The face of the fields is as changeful as the face of a child. Every passing wind, every shifting cloud, every calling bird, every baying hound, every shape, shadow, fragrance, sound, and tremor, are reflected there. But if time and experience and pain come, they pass utterly away; for the face of the fields does not grow old or wise or seamed with pain. It is always the face of a child,—asleep in winter, awake in spring and summer,—a face of life and health always, as much in the falling leaf as in the opening bud, as much under the covers of the snow as in the greensward of the spring, as much in the wild, fierce joy of fox and hound as they course the turning, tangling paths of the woodlands in their fateful race as in the song of brook and bird on a joyous April morning.


CHAPTER IX
THE BUZZARD OF THE BEAR SWAMP

No, I do not believe that any one of you ever went into a swamp to find a turkey buzzard’s nest. Still, if you had been born on the edge of a great swamp, as I was, and if the great-winged buzzards had been soaring, soaring up in your sky, as all through my boyhood they were soaring up in mine, then why should you not have gone some time into the swamp to see where they make their nests—these strange cloud-winged creatures?

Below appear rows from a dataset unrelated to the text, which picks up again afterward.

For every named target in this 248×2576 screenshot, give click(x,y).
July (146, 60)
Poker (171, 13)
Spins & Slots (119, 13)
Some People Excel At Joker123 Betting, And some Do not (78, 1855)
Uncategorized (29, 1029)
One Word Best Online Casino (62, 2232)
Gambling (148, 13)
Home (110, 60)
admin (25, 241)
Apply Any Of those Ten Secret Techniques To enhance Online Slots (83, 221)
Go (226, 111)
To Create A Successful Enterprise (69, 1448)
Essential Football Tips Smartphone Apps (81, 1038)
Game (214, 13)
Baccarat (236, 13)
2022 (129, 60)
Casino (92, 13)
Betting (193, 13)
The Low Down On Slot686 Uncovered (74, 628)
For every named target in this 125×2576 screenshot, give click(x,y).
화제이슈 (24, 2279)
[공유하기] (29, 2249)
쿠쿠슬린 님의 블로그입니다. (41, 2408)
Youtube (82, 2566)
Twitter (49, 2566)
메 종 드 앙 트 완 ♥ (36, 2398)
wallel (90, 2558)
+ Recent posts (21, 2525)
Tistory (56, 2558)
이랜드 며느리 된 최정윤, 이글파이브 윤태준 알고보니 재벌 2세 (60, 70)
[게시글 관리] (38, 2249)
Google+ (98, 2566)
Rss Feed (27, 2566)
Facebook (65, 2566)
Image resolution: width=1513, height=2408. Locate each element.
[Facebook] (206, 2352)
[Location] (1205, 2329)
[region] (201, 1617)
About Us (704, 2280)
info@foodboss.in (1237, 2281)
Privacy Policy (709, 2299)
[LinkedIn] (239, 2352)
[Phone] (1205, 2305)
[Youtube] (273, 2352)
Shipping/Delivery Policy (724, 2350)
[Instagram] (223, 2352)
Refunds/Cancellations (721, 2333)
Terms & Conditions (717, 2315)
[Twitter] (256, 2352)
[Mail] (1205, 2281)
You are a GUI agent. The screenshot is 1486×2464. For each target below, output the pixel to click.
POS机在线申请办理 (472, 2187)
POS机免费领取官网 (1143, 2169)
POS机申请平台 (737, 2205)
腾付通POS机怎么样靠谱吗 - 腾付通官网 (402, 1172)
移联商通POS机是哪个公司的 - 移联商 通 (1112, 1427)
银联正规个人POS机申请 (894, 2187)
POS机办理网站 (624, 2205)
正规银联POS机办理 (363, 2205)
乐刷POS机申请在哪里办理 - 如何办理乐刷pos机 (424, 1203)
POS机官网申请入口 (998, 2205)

Boys are boys, and girls are girls, the world over; and I am pretty sure that little Jack Horner and myself were not the only two boys in all the world to do great and wonderful deeds. Any boy with a love for birds and a longing for the deep woods, living close to the edge of the Bear Swamp, would have searched out that buzzard’s nest.

Although I was born within the shadows of the Bear Swamp, close enough to smell the magnolias along its margin, and lived my first ten years only a little farther off, yet it was not until after twice ten years of absence that I stood again within sight of it, ready for the first time to cross its dark borders and find the buzzard’s nest.

Now here at last I found myself, looking down over the largest, least trod, deepest-tangled swamp in southern New Jersey—wide, gloomy, silent, and to me,—for I still thought of it as I used to when a child,—to me, a mysterious realm of black streams, hollow trees, animal trails, and haunting shapes, presided over by this great bird, the turkey buzzard.

For he was never mere bird to me, but some kind of spirit. He stood to me for what was far off, mysterious, secret, and unapproachable in the deep, dark swamp; and, in the sky, so wide were his wings, so majestic the sweep of his flight, he had always stirred me, caused me to hold my breath and wish myself to fly.